Where ASICs and TPUs shine: efficiency and controlled scale

That said, ASICs and TPUs are not just marketing hype. They have clear advantages under certain conditions:

  • Enormous volume of repetitive inference
    For global services executing billions of queries daily with relatively stable models, a well-designed ASIC can offer a much lower inference cost than a GPU.
  • Total control of the stack
    When a company controls the hardware layer, middleware, and software, as Google does with its TPUs, it can maximize platform efficiency and tailor it to its internal products (search, advertising, video, etc.).
  • Extreme energy optimization
    In data centers where the limit isn’t just cost but available energy and cooling capacity, a highly optimized ASIC can make a significant difference.

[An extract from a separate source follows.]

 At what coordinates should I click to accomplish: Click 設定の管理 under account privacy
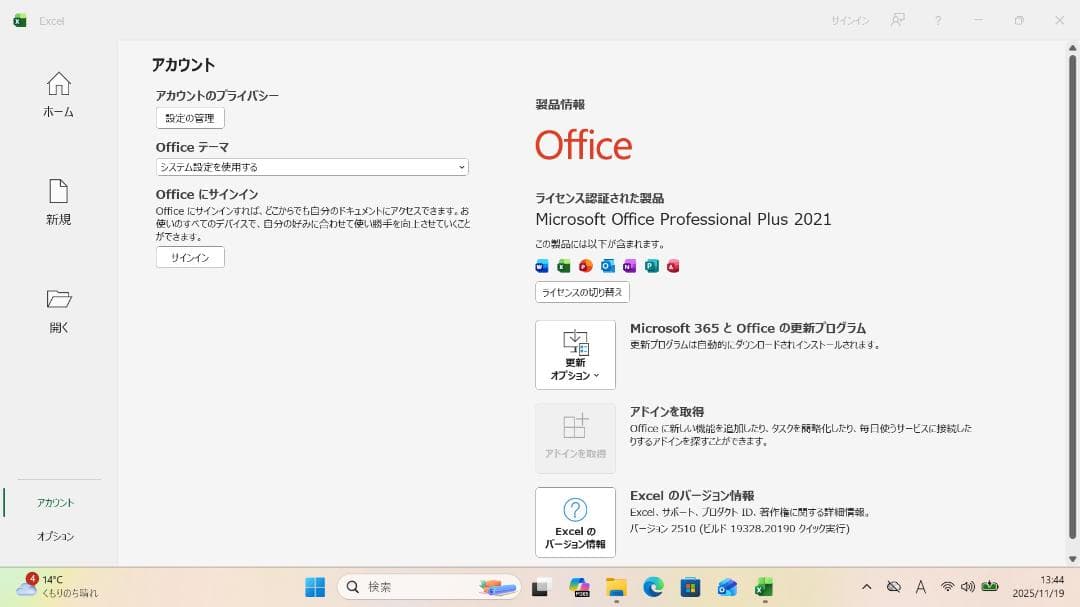click(x=189, y=117)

To sum up: TPUs and other ASICs make a lot of sense for hyperscalers willing to invest billions in their own silicon and with very predictable workloads. For most companies, however, GPUs remain the most practical choice.


Real threat or competitive noise?

Huang’s statements should be understood on multiple levels:

  • In the short term, GPU demand for AI continues to be extraordinarily strong, reinforced by deals like those with Anthropic.
  • In the medium term, ASICs and TPUs from Google, Amazon, and other Big Tech won’t disappear, but tend to be used as specialized components within hybrid architectures where GPUs still play a central role.
  • In the long-term, the big question isn’t just about the chip, but about who can maintain the best engineering team and the most attractive software ecosystem.

And that is exactly where Huang emphasizes: even if good ASICs exist, very few teams worldwide can sustain the pace of innovation that NVIDIA has established across hardware, software, and industry support.

For now, the race between GPUs and ASICs doesn’t seem to be zero-sum. Instead, it’s shaping into a hybrid landscape where each technology has its place… but with NVIDIA determined to remain the axis around which modern AI revolves.